You can read the news story here:
http://www.bbc.co.uk/news/health-29645760
http://www.theguardian.com/science/2014/oct/21/paralysed-darek-fidyka-pioneering-surgery
http://thenextstepsci.org.au/research/
This was featured in the BBC Panorama program, which you can watch on the BBC iPlayer until Oct 2015: http://www.bbc.co.uk/programmes/b04mm8zl
I watched the program after hearing about the story on the news, with a thought that this may yield a treatment for HSP. Here is my take on the story (as presented on Panorama).
Researchers had identified that the olfactory system (sense of smell) was the only system in the human body where nerves were continually regenerated throughout life. In all other systems nerves, once damaged, do not re-grow.
Much research has been done over many years to identify if the olfactory cells could be used to encourage re-growth in other nerve systems, with work being undertaken at UCL (University College London) - Professor Geoffrey Raisman featured on the program. They had undertaken research with mice which had shown potential. Olfactory ensheathing cells (OECs) were shown to regenerate the olfactory nerves, and the research involved extracting these cells and transplanting them to examine if they would regenerate other nerves.
The research had concluded that the cells needed to be extracted from the olfactory bulb, which is located in the brain. This means that very invasive surgery is needed to extract them - the program didnt go into the details of the cell extraction.
A team in Poland, led by Dr Pawel Tabakow of Wroclaw Medical University, was keen to take this further. Darek Fidyka had been paralysed from the chest down after a knife attack in 2010. He volunteered to undergo the surgery to extract the cells from his olfactory bulbs. These cells were then grown in the lab for a couple of weeks before being injected into the spinal cord at the injury site.
The story showed the operation to implant the cells into the spinal cord. The damage site was bigger than expected from the various MRI scans - half an inch (10-15mm) rather than a nice clean slice. There was a small section of cord which was intact, but most of it had gone in the attack. The view was that whilst the cells would encourage nerve re-growth they would not bridge this gap, so a section of nerve from the ankle was inserted to form a bridge. Some cells were injected into the section of the cord which remained, but most were injected into the spinal cord either side of the bridge. They were only able to extract a very small amount of these cells, which remained a small amount even after 2 weeks growth in the lab. It was quite amazing to see the surgery.

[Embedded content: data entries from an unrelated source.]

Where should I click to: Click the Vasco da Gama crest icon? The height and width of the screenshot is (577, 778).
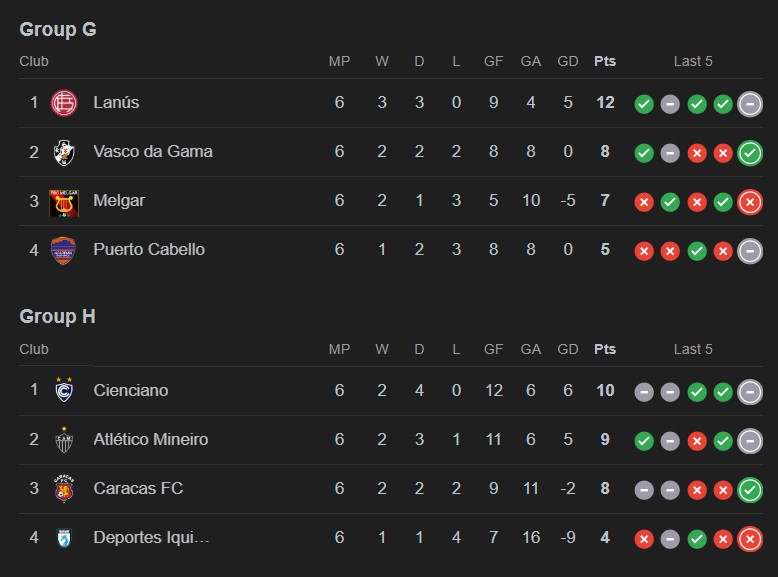[x=64, y=152]
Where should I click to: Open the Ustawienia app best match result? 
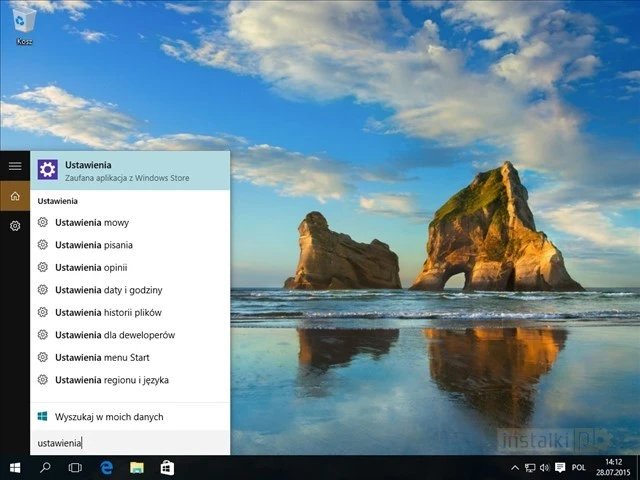click(x=130, y=170)
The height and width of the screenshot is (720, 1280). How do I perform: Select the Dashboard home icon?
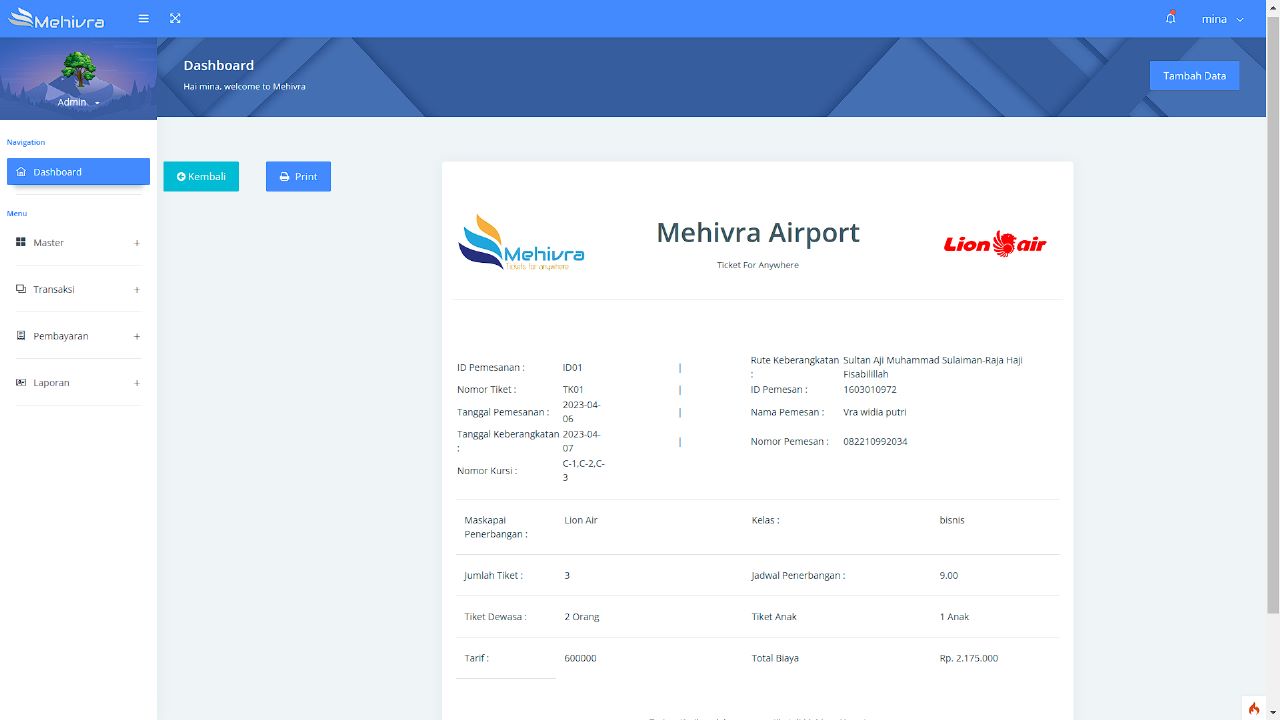(x=20, y=171)
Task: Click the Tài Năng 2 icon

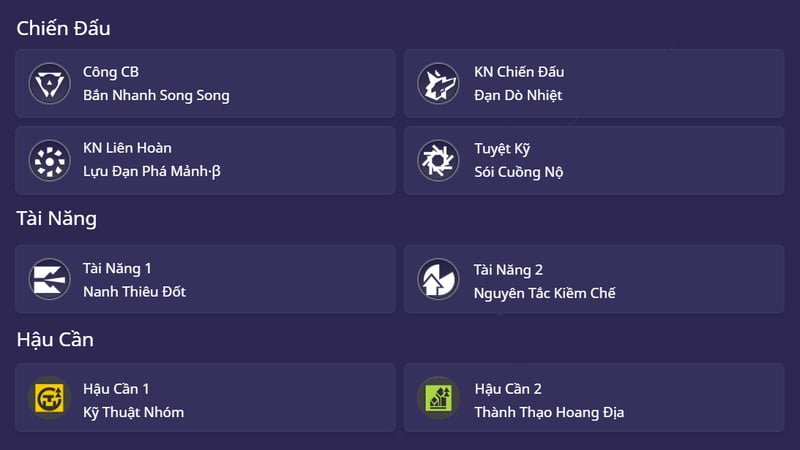Action: click(x=437, y=280)
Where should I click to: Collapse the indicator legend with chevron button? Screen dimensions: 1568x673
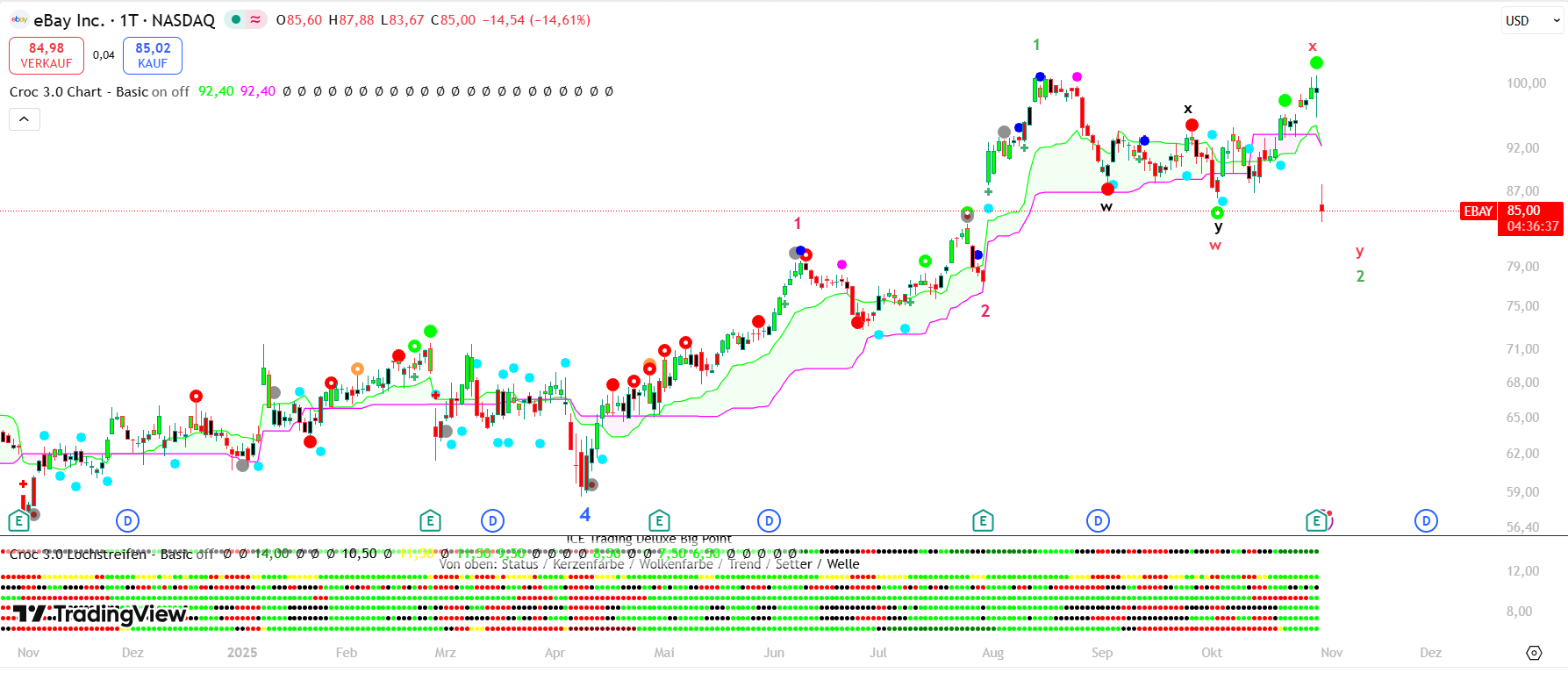point(25,119)
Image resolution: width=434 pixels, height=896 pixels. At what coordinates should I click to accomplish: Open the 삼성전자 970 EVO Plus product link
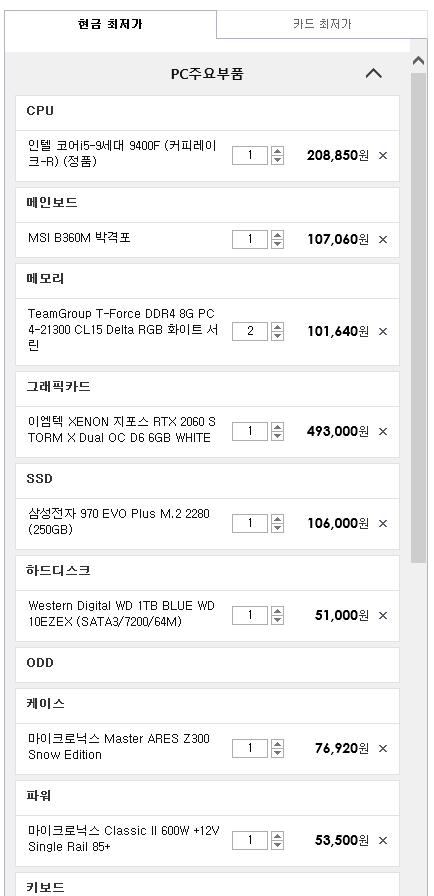119,522
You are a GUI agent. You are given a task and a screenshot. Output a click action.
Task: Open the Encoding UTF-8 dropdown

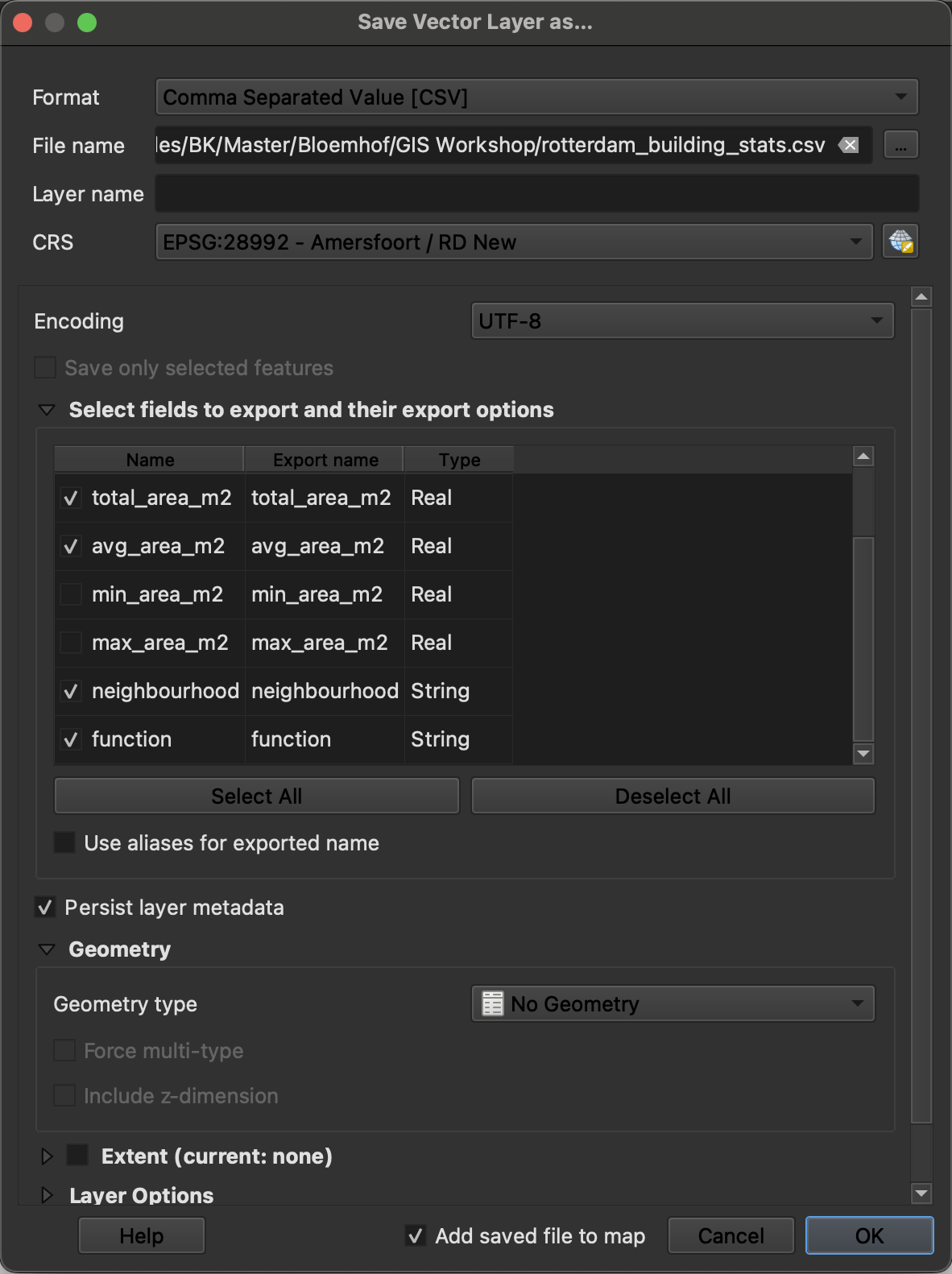click(x=682, y=321)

The surgery was undertaken in 2012. After a few months intense physiotherapy there was some activity, and this developed over the next two years such that there was muscle re-growth, control from the brain and the brain was receiving feedback - i.e. there was re-establishment of 2-way communication through the spinal cord. Darek was also able to regain some bladder, bowel and sexual function again. After two years he was able to walk again and is able to drive.
This is one example. The research had been conducted to demonstrate that the surgery and cell implants had done the job, although there is still some scepticism. The next steps for this research is to repeat the process in a few more patients which give a much more robust dataset to demonstrate that it works.
The story mentioned that the results were published, so that the scientific community can scrutinise them. That article (or at least an abstract for it) can be found here:
http://www.ncbi.nlm.nih.gov/pubmed/25338642
My take on the key points are:
- Invasive surgery is needed to extract the cells
- Invasive survey is needed to inject the cells into the spine
- The procedure was shown to work at a small site where there was relatively clean damage of the cord
- Other sections of nerve can be used to act as a bridge to replace missing parts of the spinal cord
- It is a long and hard process getting movement back
- The repair seemed to have benefits in other lower body functions
So the question I consider is: how likely is it, given that our spasticity is like paralysis, that this kind of treatment could be used for HSP?
My understanding is that the degeneration of the nerves in HSP is along the nerves rather than across them, and they degenerate from the end, rather than at a place mid-way along the spinal cord. The main problem, from my limited understanding, is that in HSP the nerves degenerate from the end, so I suspect that even if a long piece of nerve could be used to bridge over the degenerated area of the spinal column the issue will be that the join between the upper motor neurons and lower motor neurons would still be missing. So my suspicion is that unless a "bridge" can be created between upper and lower motor neurons, this is unlikely to help people with HSP in the short term.
However, the program was keen to point out that this effectively showed proof of concept, and that the researchers were keen to share their knowledge. This may mean that the technique or the knowledge may be used to help understanding or provide new ideas for treatment. The comparison was made in the programme with antibiotics - we take these as a given now, but re-wind about a hundred years (to 1928) and Alexander Flemming first discovered the antibiotic effects of Penicillin. Now we have many many more antibiotics which are much more powerful than Penicillin, but that was the starting point. Perhaps that kind of path can follow from this process.